Aufgaben und Übungen -
- a) Schreib aus dem Text über persönliche Daten den Teil zwischen „Du kostest 42“ und „nichts zu verbergen!“ einschließlich genau ab.
- b) Nenne alle Fragen, die im Text über persönliche Daten unter der Überschrift „Na und, ich hab doch nichts zu verbergen!“ stehen.

===== Ausgewählter Text =====

Wer profitiert von was?
Deine persönlichen Daten sind viel Geld wert. Klingt komisch, ist aber so. Beispiel Kundenkarte: Die Rabatte, die dir gewährt werden, kommen ja nicht von ungefähr. Wenn du viele Punkte sammelst, kannst du dir dafür etwas kaufen. Und warum: Weil du bis dahin ganz viel von dir preis gegeben hast, und damit kann man Geld verdienen. Beispiel soziale Netzwerke: "myspace" ging für 580 Millionen Dollar über den Ladentisch. Warum wird in soziale Netzwerke so viel Geld investiert? Weil man hier an ganz viel persönliche Daten herankommt, und die sind für die Werbung ganz wichtig. Denn was will ein fünfjähriger mit einer Rentenversicherung oder eine 89-jährige mit einem Sportwagen? Aber wenn ein Unternehmen dein Alter, deinen Wohnort und ähnliche interessante Daten von dir hat, dann kann es ganz einfach Werbung auf dich zuschneiden und dir Dinge anbieten, die dich interessieren. Ob du die wirklich brauchst ist natürlich eine andere Frage.
Du kostest 42 Cent
Einer der größten Adressanbieter im deutschsprachigen Raum ist die Firma Schober. Dort kann man mal kostenlos probieren, was persönliche Daten so wert sind. Ein Beispiel: Gesucht werden 18-30 jährige Menschen aus dem Saarland, die sich für Gewinnspiele interessieren. Die Datenbank spuckt über 5.000 Adressen aus, jeder Datensatz kostet 30 Cent. Wenn man noch die Telefonnummer dazu haben will, gibt es nur noch knapp 1000 Datensätze, die dann jeweils 42 Cent kosten. Je nachdem wie neu die Daten sind und wie viele zusätzliche Informationen sie enthalten, kann dieser Preis natürlich viel höher oder geringer ausfallen.
Na und, ich hab doch nichts zu verbergen!
Gehst du nackt auf die Straße? Läßt du die Tür offen, wenn du auf die Toilette gehst? Kopierst du jeden Brief an dich und verteilst ihn an wildfremde Leute? Es gibt Sachen aus deinem persönlichen Leben, die einfach niemanden etwas angehen.

===== Ausgangsmaterial =====

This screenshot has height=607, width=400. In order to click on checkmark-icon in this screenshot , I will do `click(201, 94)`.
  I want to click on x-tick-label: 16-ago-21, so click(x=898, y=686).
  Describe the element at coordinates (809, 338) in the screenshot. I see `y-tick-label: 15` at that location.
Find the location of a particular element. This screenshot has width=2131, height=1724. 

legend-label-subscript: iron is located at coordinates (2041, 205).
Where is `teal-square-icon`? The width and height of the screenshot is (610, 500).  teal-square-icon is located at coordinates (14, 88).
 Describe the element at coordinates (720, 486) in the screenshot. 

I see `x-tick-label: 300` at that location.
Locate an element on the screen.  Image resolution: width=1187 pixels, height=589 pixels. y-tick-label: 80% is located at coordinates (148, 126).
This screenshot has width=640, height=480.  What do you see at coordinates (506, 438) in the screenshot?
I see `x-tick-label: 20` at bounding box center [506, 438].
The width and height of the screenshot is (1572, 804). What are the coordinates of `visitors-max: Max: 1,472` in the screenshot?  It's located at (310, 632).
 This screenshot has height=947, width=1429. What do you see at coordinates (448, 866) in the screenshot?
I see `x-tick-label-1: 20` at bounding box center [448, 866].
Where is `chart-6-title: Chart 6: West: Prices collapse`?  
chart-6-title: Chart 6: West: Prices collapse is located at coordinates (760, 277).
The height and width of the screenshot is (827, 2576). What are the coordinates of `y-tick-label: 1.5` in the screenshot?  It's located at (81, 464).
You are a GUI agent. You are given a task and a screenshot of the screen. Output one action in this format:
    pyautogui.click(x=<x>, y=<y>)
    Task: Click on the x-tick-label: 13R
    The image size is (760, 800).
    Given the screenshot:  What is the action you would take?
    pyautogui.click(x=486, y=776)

=====

Gelöste Aufgaben -
- a)
Du kostest 42 Cent
Einer der größten Adressanbieter im deutschsprachigen Raum ist die Firma Schober. Dort kann man mal kostenlos probieren, was persönliche Daten so wert sind. Ein Beispiel: Gesucht werden 18-30 jährige Menschen aus dem Saarland, die sich für Gewinnspiele interessieren. Die Datenbank spuckt über 5.000 Adressen aus, jeder Datensatz kostet 30 Cent. Wenn man noch die Telefonnummer dazu haben will, gibt es nur noch knapp 1000 Datensätze, die dann jeweils 42 Cent kosten. Je nachdem wie neu die Daten sind und wie viele zusätzliche Informationen sie enthalten, kann dieser Preis natürlich viel höher oder geringer ausfallen.
Na und, ich hab doch nichts zu verbergen!

- b)
- Gehst du nackt auf die Straße?
- Läßt du die Tür offen, wenn du auf die Toilette gehst?
- Kopierst du jeden Brief an dich und verteilst ihn an wildfremde Leute?